Ma vue se floute aussitôt que mes yeux se posent sur la date que mon téléphone affiche, ma poitrine se compresse dévorée par un trou suintant de venins. Je caresse le tatouage sous mon sein du bout du doigt tel qu'on le ferait avec une plaie béante, comme si une douleur déchirante pouvait irradier de ce geste. Et c'est le cas. J'étouffe un sanglot dans ma main. Dans précisément vingt-deux heures et dix-huit minutes, ça fera six ans qu'il est parti pour rejoindre les étoiles. Et comme tous les seize aouts depuis six ans, je resterai seule avec mes souvenirs, assiégée par mes émotions qui m'étouffent. Pourquoi je n'arrive pas à passer à autre chose ? Pourquoi je refuse de le laisser partir ?

Je me sens abandonnée. Et là, seule au milieu de ma chambre, le regard perdu sur les ombres dansantes de mon plafond, je n'aimerais qu'une chose : que la douleur m'abandonne elle aussi. Si je le pouvais, j'ordonnerais à mon cerveau de ne plus penser, je coulerais du béton autour de mon cœur pour le retenir prisonnier de telle sorte qu'il ralentisse encore et encore pour se faire le plus silencieux et discret possible afin d'échapper à son ennemi Douleur. Pourtant, rien ni personne ne peut battre la dictature qu'elle avait mis en place. Et bien qu'on dise que le temps est le seul remède, même lui semble avoir rendu les armes. Et sans mon seul allié, sans Ace, je n'ai pas d'autres choix que de subir le siège de ma douleur.

Chaque photo élargie le trou dans ma poitrine. Le visage souriant de mon père me manque tellement. Comment aurait été ma vie s'il ne l'avait quitté ? Cette question est dévastatrice alors je la chasse sitôt qu'elle traverse mon esprit. Pourtant malgré tous mes efforts, elle persiste créant différentes hypothèses, formant de multiples images de nous deux. Sans lui, je ne serais pas la femme que je suis aujourd'hui mais s'il avait été là, je suis sûre que j'aurais été une meilleure version de moi-même. Il ne m'aurait jamais laissé déchirer notre famille, car oui, je suis consciente que je suis à l'origine de nos relations désastreuses. Cet aveu me couvre de honte. Il doit tellement être déçu de voir que je n'ai pas été assez forte à sa mort.
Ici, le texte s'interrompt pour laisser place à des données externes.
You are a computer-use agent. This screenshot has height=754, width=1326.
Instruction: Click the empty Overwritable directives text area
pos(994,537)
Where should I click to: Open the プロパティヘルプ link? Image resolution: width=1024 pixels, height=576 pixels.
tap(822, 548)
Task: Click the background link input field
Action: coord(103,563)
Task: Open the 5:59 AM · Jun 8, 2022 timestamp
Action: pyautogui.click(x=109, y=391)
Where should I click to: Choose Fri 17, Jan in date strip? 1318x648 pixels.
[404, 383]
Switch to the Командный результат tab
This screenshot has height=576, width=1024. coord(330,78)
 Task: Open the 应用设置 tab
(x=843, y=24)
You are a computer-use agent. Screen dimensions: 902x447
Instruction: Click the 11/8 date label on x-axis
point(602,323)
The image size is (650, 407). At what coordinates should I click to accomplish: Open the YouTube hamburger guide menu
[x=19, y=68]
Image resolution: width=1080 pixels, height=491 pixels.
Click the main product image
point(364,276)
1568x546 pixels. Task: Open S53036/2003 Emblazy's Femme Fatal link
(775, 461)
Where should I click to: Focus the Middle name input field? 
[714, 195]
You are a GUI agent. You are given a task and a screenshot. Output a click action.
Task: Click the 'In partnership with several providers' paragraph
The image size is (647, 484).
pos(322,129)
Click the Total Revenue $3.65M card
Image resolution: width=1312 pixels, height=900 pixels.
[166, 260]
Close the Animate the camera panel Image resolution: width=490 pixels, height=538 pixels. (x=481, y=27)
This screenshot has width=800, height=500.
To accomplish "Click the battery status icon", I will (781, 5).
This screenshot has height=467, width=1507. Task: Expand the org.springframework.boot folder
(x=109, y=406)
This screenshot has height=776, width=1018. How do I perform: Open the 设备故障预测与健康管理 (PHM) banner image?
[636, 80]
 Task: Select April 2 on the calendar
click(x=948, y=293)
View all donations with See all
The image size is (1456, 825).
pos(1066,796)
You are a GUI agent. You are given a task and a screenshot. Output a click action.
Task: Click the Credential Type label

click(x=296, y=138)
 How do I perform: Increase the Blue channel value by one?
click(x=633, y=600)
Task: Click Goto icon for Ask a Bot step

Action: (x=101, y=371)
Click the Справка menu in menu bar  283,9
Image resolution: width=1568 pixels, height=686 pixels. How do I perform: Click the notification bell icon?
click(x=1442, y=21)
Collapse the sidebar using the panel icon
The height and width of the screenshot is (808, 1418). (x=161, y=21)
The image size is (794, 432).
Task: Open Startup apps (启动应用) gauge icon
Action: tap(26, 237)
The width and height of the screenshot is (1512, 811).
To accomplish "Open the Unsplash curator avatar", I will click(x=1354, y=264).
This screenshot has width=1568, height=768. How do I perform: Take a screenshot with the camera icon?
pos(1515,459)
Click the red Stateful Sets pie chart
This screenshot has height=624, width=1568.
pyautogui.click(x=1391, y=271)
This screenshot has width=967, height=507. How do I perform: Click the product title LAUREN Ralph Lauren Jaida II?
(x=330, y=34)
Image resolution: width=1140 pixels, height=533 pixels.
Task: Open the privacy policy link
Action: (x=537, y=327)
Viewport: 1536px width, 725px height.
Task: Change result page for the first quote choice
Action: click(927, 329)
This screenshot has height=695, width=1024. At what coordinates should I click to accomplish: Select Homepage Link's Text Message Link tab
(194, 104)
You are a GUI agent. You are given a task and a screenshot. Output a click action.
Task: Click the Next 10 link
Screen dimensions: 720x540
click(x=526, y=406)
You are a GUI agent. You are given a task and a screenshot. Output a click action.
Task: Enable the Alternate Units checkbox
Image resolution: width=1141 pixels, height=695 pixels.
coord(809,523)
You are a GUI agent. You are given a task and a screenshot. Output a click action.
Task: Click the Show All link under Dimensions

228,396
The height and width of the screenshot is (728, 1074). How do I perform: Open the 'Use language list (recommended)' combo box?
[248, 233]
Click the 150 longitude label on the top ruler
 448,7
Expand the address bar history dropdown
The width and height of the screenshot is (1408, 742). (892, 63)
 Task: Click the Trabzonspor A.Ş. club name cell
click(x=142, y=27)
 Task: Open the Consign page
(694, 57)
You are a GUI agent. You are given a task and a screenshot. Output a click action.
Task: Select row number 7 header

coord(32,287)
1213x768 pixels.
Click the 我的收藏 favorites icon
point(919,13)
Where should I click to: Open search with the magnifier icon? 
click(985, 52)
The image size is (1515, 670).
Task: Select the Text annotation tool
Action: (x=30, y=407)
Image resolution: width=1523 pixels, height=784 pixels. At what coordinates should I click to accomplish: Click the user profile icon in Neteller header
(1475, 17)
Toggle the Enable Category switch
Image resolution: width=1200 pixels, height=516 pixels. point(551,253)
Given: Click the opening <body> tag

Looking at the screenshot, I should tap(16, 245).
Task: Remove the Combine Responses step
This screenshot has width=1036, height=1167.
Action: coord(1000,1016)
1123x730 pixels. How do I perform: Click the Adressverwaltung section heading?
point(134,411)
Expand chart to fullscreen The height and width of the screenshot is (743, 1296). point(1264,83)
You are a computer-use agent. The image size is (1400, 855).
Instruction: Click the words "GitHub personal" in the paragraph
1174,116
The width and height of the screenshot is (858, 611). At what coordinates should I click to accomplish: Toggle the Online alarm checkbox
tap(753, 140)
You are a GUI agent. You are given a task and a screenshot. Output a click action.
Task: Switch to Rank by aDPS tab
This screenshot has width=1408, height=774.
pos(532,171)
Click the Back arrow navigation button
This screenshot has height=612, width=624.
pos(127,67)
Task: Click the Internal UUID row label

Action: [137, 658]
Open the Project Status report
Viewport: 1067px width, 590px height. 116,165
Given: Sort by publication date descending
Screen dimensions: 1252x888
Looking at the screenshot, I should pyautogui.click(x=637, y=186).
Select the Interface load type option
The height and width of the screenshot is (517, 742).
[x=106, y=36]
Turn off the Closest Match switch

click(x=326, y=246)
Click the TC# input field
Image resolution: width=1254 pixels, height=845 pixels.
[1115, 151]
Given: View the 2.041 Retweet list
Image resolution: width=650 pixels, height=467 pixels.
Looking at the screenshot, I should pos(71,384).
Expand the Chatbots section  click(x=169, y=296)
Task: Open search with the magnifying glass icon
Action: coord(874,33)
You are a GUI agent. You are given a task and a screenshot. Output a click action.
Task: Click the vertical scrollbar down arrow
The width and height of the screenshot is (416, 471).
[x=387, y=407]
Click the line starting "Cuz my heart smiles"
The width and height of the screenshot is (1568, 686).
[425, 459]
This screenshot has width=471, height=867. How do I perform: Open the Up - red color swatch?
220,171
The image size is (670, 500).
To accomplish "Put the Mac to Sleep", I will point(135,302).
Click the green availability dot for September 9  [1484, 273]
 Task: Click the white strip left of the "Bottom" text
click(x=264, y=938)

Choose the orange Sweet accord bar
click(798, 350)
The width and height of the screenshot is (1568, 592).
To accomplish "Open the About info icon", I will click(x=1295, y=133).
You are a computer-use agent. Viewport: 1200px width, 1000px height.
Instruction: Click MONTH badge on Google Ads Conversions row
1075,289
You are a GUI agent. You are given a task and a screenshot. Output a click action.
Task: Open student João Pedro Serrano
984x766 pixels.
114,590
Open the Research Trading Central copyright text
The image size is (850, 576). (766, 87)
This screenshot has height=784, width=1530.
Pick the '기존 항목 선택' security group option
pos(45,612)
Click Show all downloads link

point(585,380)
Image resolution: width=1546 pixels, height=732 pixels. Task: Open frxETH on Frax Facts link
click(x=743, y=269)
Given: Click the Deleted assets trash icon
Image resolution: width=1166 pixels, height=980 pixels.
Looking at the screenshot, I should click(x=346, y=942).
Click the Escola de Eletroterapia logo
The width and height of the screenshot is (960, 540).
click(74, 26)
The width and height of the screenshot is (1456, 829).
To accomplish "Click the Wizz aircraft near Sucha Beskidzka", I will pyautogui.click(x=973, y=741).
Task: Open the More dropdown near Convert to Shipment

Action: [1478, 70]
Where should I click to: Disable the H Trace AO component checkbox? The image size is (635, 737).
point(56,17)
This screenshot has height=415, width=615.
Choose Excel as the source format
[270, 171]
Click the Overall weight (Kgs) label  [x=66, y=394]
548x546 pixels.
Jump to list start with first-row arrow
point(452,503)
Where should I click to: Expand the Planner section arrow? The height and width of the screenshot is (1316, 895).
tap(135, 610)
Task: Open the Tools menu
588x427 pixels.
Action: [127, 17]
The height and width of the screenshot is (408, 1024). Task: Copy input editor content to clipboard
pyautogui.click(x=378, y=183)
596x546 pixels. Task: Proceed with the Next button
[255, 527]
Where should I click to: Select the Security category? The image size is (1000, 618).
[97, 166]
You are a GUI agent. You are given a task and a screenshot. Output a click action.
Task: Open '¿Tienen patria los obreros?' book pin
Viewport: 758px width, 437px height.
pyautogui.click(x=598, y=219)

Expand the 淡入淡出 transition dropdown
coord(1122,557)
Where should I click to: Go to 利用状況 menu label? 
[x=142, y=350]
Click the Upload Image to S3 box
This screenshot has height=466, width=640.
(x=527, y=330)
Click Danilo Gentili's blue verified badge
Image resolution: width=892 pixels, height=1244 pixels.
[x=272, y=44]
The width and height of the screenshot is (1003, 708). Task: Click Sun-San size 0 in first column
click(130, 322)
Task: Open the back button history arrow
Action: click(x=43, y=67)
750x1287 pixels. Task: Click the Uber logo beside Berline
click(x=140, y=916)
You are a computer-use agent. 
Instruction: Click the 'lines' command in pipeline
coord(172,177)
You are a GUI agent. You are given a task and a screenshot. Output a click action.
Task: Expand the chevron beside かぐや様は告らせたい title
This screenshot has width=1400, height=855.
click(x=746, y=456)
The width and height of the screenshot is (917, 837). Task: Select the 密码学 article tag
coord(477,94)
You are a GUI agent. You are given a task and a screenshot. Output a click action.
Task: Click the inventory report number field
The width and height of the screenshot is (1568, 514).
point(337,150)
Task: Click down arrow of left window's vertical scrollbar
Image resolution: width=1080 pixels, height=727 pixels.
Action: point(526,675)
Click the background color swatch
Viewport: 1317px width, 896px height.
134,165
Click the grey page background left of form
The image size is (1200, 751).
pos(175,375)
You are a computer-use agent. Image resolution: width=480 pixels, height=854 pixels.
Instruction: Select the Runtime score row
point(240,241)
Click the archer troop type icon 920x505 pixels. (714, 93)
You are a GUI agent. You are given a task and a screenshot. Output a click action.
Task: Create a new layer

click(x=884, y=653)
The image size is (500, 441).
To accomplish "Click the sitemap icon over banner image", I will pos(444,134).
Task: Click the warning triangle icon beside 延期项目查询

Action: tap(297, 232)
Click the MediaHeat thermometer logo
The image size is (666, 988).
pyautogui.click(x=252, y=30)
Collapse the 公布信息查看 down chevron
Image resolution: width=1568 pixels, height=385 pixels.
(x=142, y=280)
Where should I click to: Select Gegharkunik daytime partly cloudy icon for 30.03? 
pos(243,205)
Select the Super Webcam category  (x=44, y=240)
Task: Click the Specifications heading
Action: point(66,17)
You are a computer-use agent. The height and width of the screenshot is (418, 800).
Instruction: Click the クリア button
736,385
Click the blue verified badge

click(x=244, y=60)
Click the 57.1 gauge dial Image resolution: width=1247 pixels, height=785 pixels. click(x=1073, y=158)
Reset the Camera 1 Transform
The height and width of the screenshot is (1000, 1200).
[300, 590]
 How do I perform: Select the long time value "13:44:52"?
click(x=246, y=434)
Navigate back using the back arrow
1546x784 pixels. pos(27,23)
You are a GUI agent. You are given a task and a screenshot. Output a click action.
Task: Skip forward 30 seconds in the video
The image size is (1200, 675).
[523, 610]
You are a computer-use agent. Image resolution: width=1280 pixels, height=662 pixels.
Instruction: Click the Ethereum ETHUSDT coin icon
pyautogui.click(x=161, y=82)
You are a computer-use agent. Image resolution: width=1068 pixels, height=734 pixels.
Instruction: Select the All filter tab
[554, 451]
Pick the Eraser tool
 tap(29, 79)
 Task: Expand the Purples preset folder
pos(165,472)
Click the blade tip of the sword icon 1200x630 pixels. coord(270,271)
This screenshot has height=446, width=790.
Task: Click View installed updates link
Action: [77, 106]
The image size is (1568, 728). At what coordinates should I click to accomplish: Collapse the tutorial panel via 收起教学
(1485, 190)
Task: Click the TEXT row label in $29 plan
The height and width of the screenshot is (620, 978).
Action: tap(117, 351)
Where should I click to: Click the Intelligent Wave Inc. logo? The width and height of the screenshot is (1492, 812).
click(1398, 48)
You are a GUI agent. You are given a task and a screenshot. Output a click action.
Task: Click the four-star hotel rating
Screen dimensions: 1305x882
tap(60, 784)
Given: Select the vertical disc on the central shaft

Valencia l'a été bien plus que moi. Je n'ai pas été à la hauteur de ses attentes ni à l'image de ma mère qui est la guerrière de notre famille. Je n'ai pas réussi à supporter le poids de son absence. Sa mort a été brutale et je n'y étais pas préparée. Mais comment l'être face à l'homme de notre vie ? Celui qui est là depuis notre premier jour de vie.

Une larme solitaire dévale ma joue rebondie par mon sourire lorsque je tombe sur cette magnifique photo bien qu'un peu flou. Je sourie de toutes mes dents car il me fait tournoyer dans les airs. En arrière-plan, ma Shelby brille sous le clair de lune. Elle a été prise à l'entrepôt après une course qu'il avait gagné haut la main. Je l'admire, nostalgique. Je donnerai tout pour retourner à cette époque où ma seule préoccupation était de savoir si mon père allait m'autoriser à participer à une course à ses côtés.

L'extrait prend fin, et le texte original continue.